Otras objeciones epistemológicas que se han levantado específicamente contra la TDI han centrado su atención en el aspecto metodológico de la propuesta. Según sus críticos, el diseño no sería observable ni verificable, lo que escaparía del esquema hipótesisexperimento-replicación propio de la actividad científica. Esta postura se ilustra claramente en las palabras del biólogo molecular Fred Grinnell, quien ha argumentado que la teoría del diseño no puede ser considerada como científica, porque si algo "-no puede ser medido, o contado, o fotografiado, no puede haber ciencia" (Grinnell, 1993). Eugenie Scott, llevando las cosas un poco más lejos, ha afirmado: "No puedes usar explicaciones sobrenaturales porque no puedes poner una deidad omnipotente en un tubo de ensayo. Tan pronto como los creacionistas inventen un "teómetro" quizá podamos verificar las intervenciones milagrosas" (Scott, 1994: 30). Más allá del tono polemista y sarcástico de esta última cita, lo que aquí interesa es la esencia de la objeción: dado que el agente diseñador no es detectable mediante los sentidos o los instrumentos científicos, la TDI es por tanto inaccesible a la investigación científica y a la posibilidad de una verificación de acuerdo con los cánones metodológicos que distinguen dicha actividad de otras formas de conocimiento.

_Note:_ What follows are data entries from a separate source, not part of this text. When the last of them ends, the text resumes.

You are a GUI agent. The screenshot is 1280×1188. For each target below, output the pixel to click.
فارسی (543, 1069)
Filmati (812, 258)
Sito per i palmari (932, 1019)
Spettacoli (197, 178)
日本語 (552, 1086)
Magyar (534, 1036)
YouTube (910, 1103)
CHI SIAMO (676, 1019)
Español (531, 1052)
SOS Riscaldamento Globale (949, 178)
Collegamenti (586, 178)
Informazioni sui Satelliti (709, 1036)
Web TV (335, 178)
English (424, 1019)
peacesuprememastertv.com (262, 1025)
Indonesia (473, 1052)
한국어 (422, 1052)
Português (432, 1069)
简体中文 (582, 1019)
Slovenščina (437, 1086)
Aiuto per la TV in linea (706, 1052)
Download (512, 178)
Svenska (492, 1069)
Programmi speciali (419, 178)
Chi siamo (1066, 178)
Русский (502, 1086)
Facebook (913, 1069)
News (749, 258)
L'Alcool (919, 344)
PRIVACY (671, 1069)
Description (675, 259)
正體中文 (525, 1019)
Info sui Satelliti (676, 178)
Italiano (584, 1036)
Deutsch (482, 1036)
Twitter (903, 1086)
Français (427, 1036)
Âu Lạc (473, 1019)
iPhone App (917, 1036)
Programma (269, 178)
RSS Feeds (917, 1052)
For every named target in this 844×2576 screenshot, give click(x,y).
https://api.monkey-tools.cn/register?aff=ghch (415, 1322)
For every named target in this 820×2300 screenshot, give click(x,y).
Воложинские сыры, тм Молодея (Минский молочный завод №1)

Meyer, ampliando la respuesta que Michael Behe había esbozado a dicha objeción,14 ha argumentado que la observabilidad no sólo no es aplicable a las ciencias históricas, sino que de hecho está ausente en disciplinas tradicionalmente tenidas por científicas -tales como la física teórica, la biología molecular, la geología, la psicología y la biología evolutiva- en las que lo no observable se infiere a partir de lo observable. Así, entidades tan valoradas en el campo de las ciencias naturales como fuerzas, campos, átomos, quarks, características geológicas de capas profundas de la tierra, estructuras biológicas moleculares, y varias más deberían ser desterradas de los textos científicos con la aplicación estricta y consecuente de este criterio. Además, sigue Meyer, el hecho de que algo no sea observable no impide su verificación. La verificación indirecta de una entidad no observable es posible a través de la evaluación del poder explicativo que resulta si la mencionada entidad se toma como hipotéticamente existente.15
Volviendo este argumento contra sus autores -un recurso para el que se ha mostrado especialmente hábil-, dice Meyer que de hecho la TDI y la teoría de evolución por selección natural son equivalentes tanto en su observabilidad como en la posibilidad de ser verificadas empíricamente. Con respecto al primer punto, si bien admite que un diseño escapa a una observación directa, otro tanto ocurre con el proceso evolutivo, que de hecho nadie ha visto en el sentido estricto de la palabra, como tampoco hay testigos oculares de las formas de vida de transición a que dicha reconstrucción apela, que no serían otra cosa que postulados teóricos que hacen posible le explicación evolutiva de los hechos biológicos presentes. E igual cosa ocurre con la posibilidad de una verificación empírica, que tanto para la teoría del diseño como para las teorías evolutivas resulta un criterio imposible de cumplir, pues según ya se expuso, no son leyes naturales lo que se intenta describir, sino eventos ocurridos en el pasado a partir de datos o evidencias presentes. Toda teoría de los orígenes es por tanto una teoría histórica, y como tal sólo puede ser verificada indirectamente, a través de la comparación de su poder explicatorio con las teorías, modelos e hipótesis rivales. Concluye el autor:
Aquellos que insisten en el criterio de observabilidad y verificación, concebidos en un sentido positivista, promulgan una definición de la ciencia correcta que la teoría de la evolución manifiestamente no puede cumplir. Si se permite un estándar de verificación menos severo, sin embargo, la razón original para rechazar el diseño se evapora (Meyer, 2002b: 173).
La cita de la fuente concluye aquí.